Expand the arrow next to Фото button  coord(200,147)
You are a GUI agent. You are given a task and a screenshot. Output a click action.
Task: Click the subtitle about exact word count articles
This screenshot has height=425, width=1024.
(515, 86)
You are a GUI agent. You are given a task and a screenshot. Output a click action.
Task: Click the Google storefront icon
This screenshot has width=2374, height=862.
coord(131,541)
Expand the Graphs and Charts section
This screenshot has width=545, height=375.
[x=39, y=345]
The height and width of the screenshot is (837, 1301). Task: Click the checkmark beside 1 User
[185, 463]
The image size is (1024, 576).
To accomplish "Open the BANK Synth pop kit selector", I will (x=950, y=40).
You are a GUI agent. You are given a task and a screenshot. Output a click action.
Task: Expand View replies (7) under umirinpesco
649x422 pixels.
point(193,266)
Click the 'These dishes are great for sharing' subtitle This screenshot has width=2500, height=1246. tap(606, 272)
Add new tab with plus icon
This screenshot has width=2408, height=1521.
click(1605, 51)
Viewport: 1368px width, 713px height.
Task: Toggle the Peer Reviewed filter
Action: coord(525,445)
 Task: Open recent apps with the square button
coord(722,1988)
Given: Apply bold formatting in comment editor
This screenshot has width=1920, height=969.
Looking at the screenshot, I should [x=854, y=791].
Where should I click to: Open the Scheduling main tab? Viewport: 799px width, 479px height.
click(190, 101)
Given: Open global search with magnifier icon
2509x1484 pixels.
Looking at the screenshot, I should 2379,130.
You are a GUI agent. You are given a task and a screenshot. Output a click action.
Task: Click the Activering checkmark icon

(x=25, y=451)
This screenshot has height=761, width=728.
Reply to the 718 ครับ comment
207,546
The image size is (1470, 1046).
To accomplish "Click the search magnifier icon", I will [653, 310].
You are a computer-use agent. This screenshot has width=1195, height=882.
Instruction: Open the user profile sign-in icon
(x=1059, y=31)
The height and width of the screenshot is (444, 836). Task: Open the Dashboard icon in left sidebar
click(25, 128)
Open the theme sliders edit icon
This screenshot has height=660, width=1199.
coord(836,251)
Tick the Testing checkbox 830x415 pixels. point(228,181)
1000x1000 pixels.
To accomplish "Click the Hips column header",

· · · ·

### WHAT IS ASKED
Please copy the whole listing above word for word, from its first line through its last.

### CORRECT RESPONSE
Expand the arrow next to Фото button  coord(200,147)
You are a GUI agent. You are given a task and a screenshot. Output a click action.
Task: Click the subtitle about exact word count articles
This screenshot has height=425, width=1024.
(515, 86)
You are a GUI agent. You are given a task and a screenshot. Output a click action.
Task: Click the Google storefront icon
This screenshot has width=2374, height=862.
coord(131,541)
Expand the Graphs and Charts section
This screenshot has width=545, height=375.
[x=39, y=345]
The height and width of the screenshot is (837, 1301). Task: Click the checkmark beside 1 User
[185, 463]
The image size is (1024, 576).
To accomplish "Open the BANK Synth pop kit selector", I will (x=950, y=40).
You are a GUI agent. You are given a task and a screenshot. Output a click action.
Task: Expand View replies (7) under umirinpesco
649x422 pixels.
point(193,266)
Click the 'These dishes are great for sharing' subtitle This screenshot has width=2500, height=1246. tap(606, 272)
Add new tab with plus icon
This screenshot has width=2408, height=1521.
click(1605, 51)
Viewport: 1368px width, 713px height.
Task: Toggle the Peer Reviewed filter
Action: coord(525,445)
 Task: Open recent apps with the square button
coord(722,1988)
Given: Apply bold formatting in comment editor
This screenshot has width=1920, height=969.
Looking at the screenshot, I should [x=854, y=791].
Where should I click to: Open the Scheduling main tab? Viewport: 799px width, 479px height.
click(190, 101)
Given: Open global search with magnifier icon
2509x1484 pixels.
Looking at the screenshot, I should 2379,130.
You are a GUI agent. You are given a task and a screenshot. Output a click action.
Task: Click the Activering checkmark icon

(x=25, y=451)
This screenshot has height=761, width=728.
Reply to the 718 ครับ comment
207,546
The image size is (1470, 1046).
To accomplish "Click the search magnifier icon", I will [653, 310].
You are a computer-use agent. This screenshot has width=1195, height=882.
Instruction: Open the user profile sign-in icon
(x=1059, y=31)
The height and width of the screenshot is (444, 836). Task: Open the Dashboard icon in left sidebar
click(25, 128)
Open the theme sliders edit icon
This screenshot has height=660, width=1199.
coord(836,251)
Tick the Testing checkbox 830x415 pixels. point(228,181)
1000x1000 pixels.
To accomplish "Click the Hips column header",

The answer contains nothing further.